TASK:
Set down the line containing "Meldungen (14, 2323)" and every line that follows it in the listing below, exactly as written and with nothing added.

_____

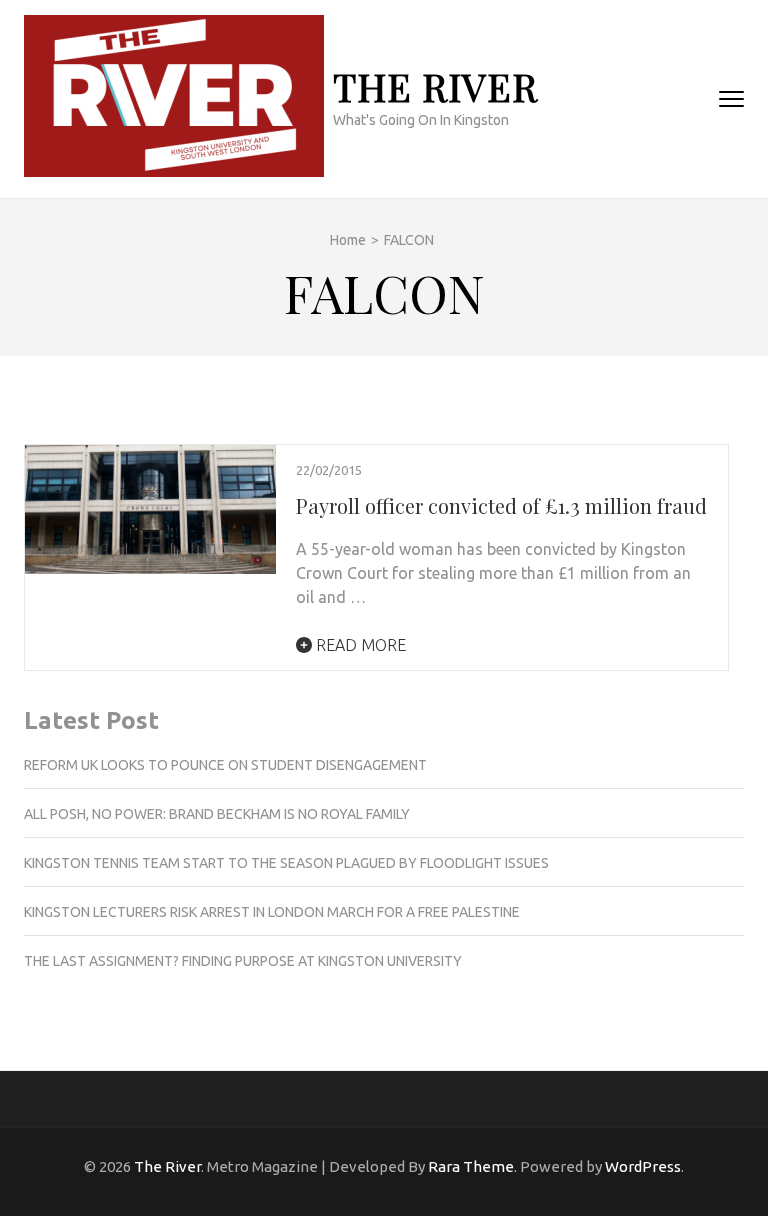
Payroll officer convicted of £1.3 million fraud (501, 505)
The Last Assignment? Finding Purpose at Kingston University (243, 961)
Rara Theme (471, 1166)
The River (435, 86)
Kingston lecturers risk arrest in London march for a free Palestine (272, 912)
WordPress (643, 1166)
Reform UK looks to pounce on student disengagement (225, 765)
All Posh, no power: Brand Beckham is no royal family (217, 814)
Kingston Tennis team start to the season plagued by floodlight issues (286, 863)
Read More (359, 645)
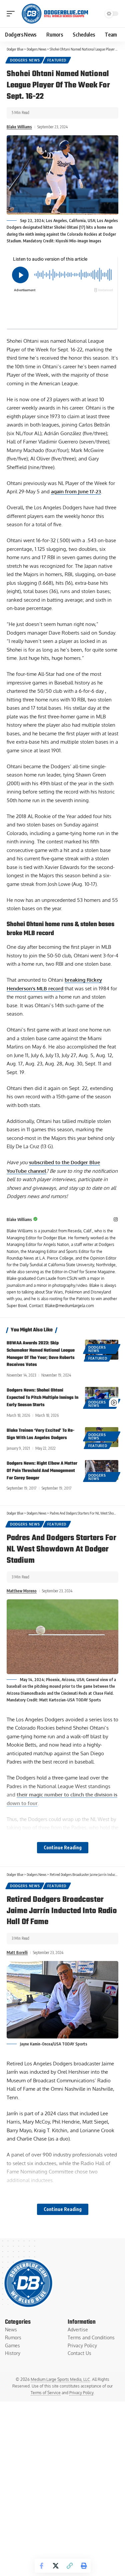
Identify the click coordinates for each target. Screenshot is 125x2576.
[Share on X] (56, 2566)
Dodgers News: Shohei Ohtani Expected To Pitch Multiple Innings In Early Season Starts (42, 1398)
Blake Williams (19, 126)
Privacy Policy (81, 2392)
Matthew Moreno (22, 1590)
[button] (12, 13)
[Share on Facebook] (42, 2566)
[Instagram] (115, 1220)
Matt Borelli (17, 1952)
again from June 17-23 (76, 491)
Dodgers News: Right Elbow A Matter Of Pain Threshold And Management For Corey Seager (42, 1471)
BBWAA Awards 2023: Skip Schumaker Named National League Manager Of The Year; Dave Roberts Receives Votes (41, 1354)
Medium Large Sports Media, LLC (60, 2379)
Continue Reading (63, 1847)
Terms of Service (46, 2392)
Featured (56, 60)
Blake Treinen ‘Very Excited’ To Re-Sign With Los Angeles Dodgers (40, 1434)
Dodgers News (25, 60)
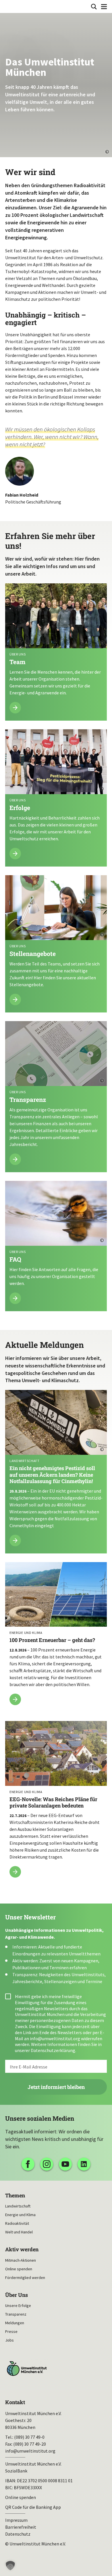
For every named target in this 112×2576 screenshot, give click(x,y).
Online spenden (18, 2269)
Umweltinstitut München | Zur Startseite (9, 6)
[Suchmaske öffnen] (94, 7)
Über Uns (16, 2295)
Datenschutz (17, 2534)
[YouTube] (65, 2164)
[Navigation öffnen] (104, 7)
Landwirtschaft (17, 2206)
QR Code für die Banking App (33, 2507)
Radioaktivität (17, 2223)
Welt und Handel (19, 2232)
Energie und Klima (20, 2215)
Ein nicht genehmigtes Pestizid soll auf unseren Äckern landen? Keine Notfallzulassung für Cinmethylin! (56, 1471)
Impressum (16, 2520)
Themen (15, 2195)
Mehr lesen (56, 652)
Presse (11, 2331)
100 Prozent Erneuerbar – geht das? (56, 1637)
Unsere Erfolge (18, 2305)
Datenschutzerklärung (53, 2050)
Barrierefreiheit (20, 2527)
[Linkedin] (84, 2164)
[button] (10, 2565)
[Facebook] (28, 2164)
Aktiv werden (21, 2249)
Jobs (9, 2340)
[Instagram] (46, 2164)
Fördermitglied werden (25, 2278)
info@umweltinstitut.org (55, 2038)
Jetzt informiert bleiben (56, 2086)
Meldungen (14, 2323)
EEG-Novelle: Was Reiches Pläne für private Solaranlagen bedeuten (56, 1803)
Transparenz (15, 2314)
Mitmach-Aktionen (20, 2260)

_____

ANSWER TO THIS PROBLEM:
Meldungen (14, 2323)
EEG-Novelle: Was Reiches Pläne für private Solaranlagen bedeuten (56, 1803)
Transparenz (15, 2314)
Mitmach-Aktionen (20, 2260)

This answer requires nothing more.